Requirement. Leaving out the pictures, please reproduce exactly and only the lines from the one that contains "The height and" through the last line below.

Data supplied.

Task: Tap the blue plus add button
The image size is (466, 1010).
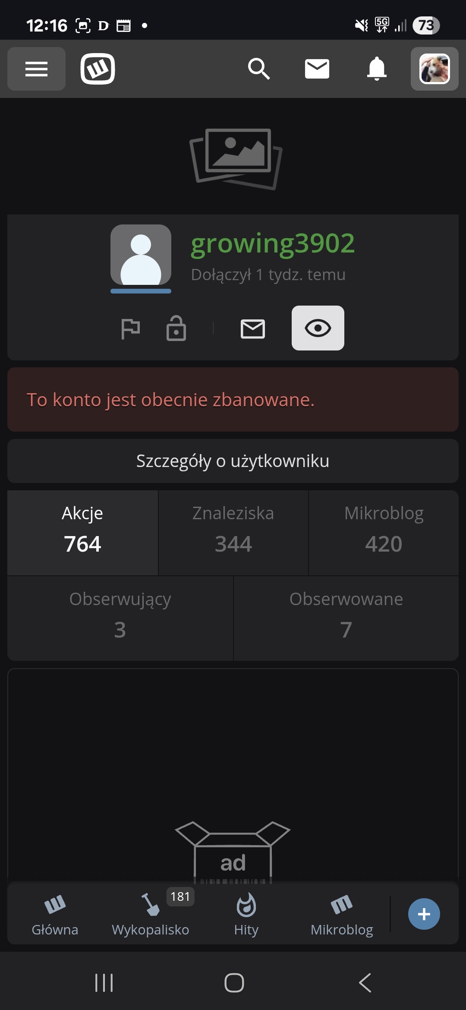Action: [x=424, y=914]
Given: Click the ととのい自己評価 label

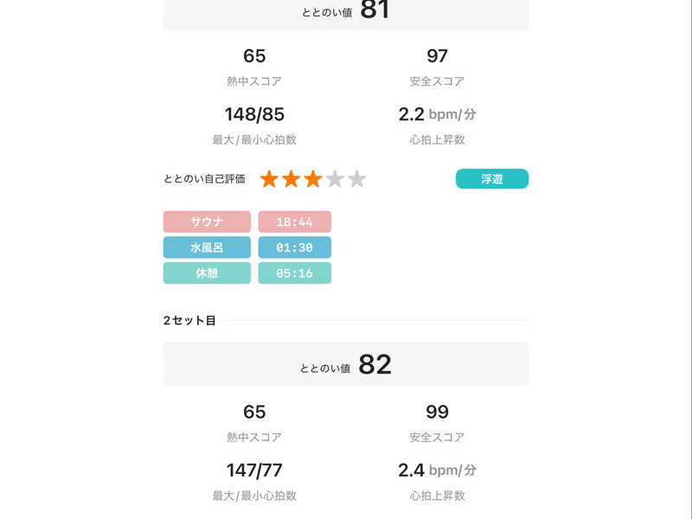Looking at the screenshot, I should [x=204, y=179].
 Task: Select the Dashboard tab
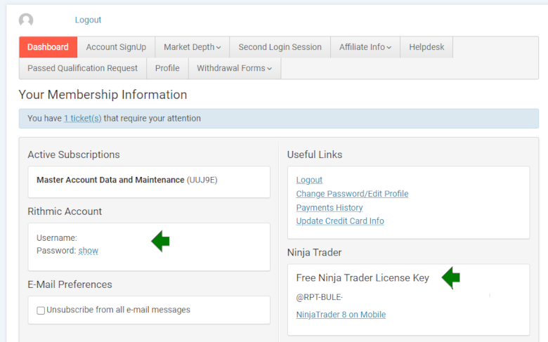coord(48,47)
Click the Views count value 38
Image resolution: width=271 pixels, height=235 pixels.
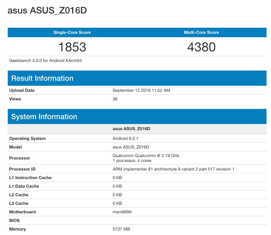pyautogui.click(x=115, y=99)
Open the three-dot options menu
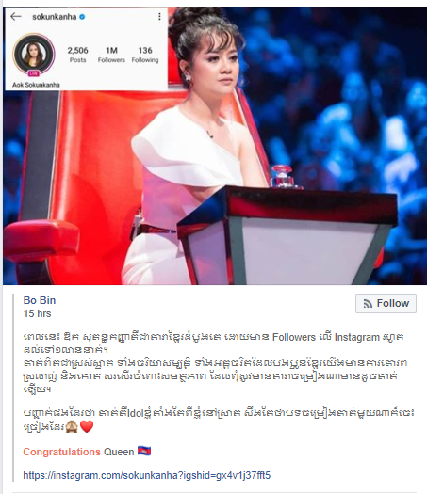 [159, 16]
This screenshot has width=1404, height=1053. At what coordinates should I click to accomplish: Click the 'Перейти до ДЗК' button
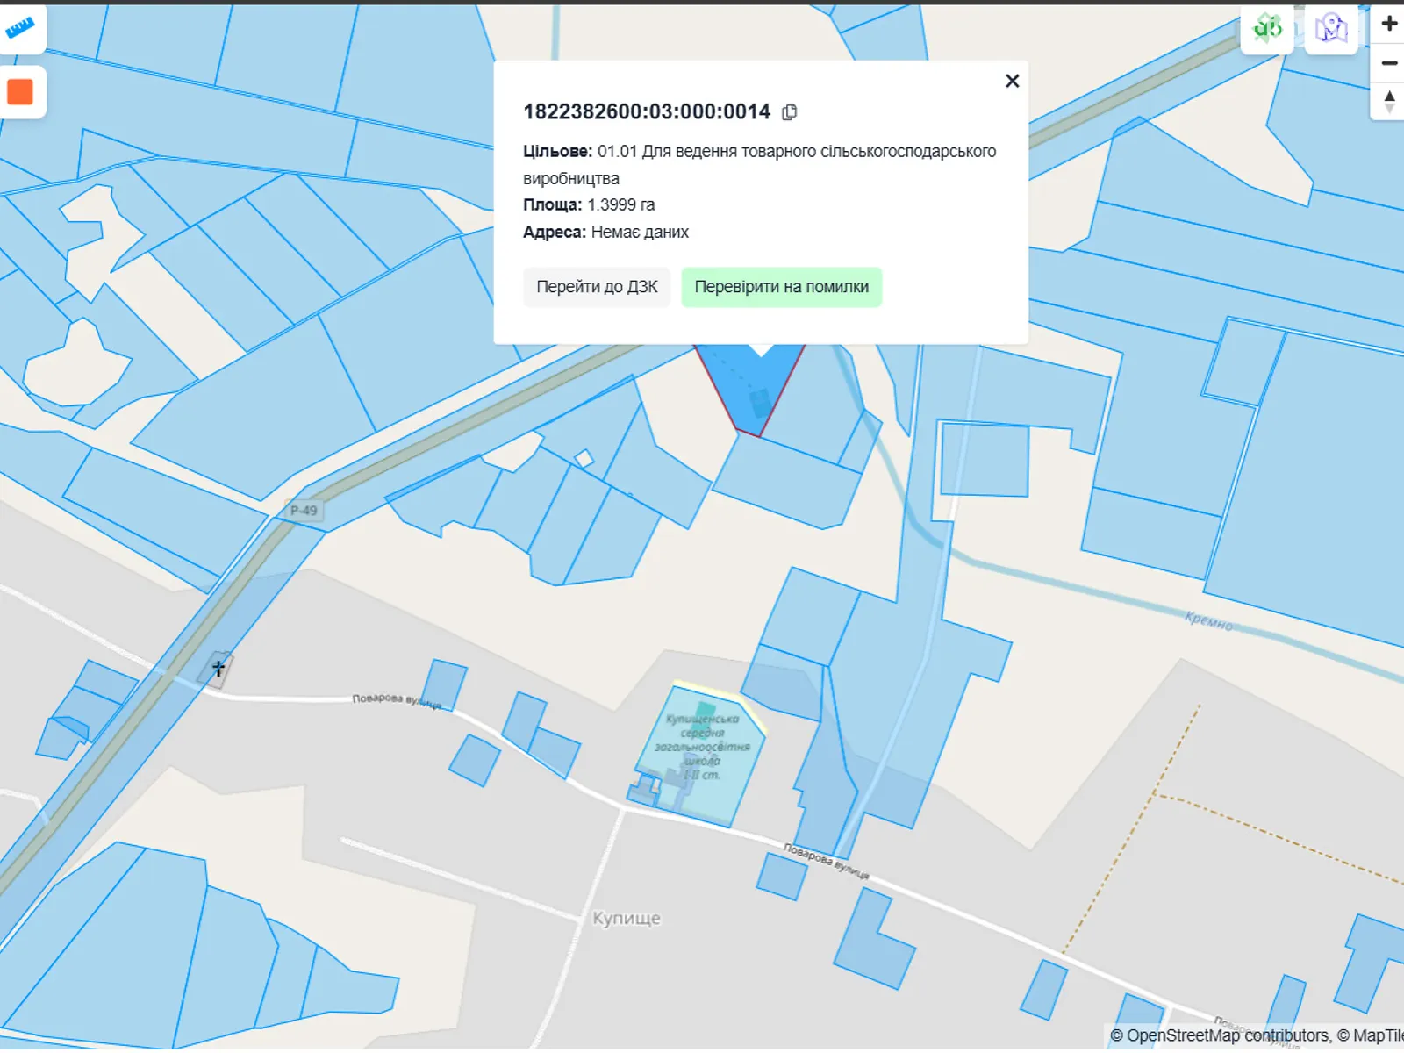597,287
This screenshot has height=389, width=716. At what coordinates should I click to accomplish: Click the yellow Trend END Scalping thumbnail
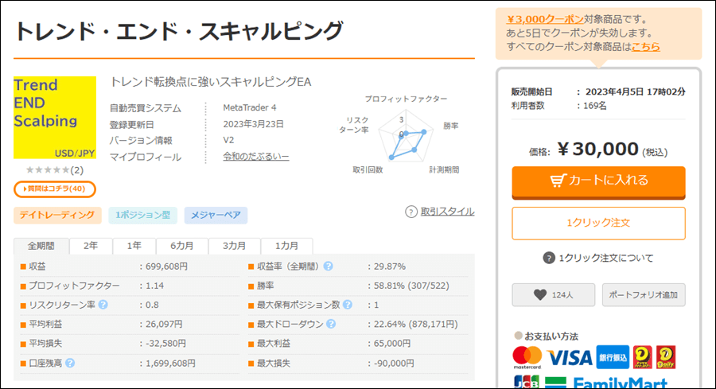click(x=55, y=118)
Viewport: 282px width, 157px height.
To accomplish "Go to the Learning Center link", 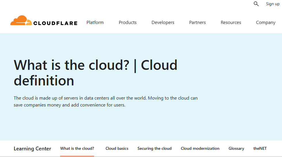I will (x=32, y=149).
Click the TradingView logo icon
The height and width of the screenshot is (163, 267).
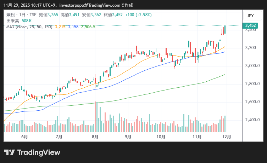(x=9, y=152)
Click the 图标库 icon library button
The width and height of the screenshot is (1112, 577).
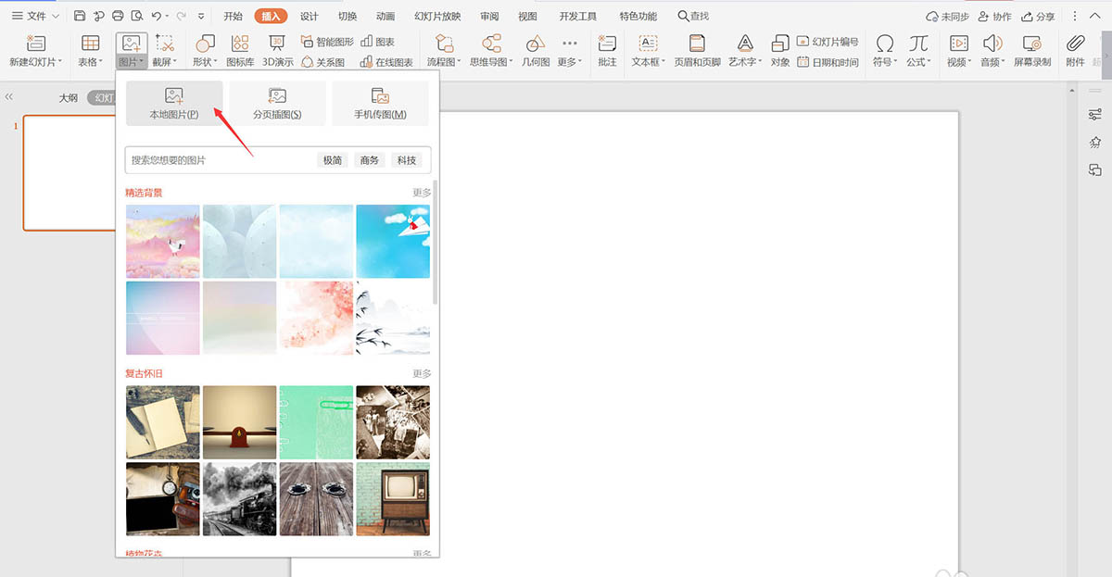240,51
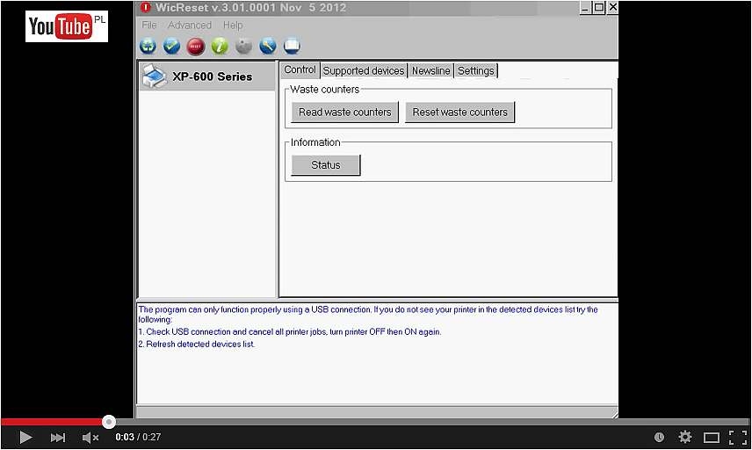Screen dimensions: 752x450
Task: Click the green info toolbar icon
Action: (220, 46)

Response area.
The height and width of the screenshot is (163, 267).
(x=9, y=152)
Click the 图标库 icon library button
The width and height of the screenshot is (1112, 577).
240,51
Screen dimensions: 752x450
Task: Click the green info toolbar icon
Action: (220, 46)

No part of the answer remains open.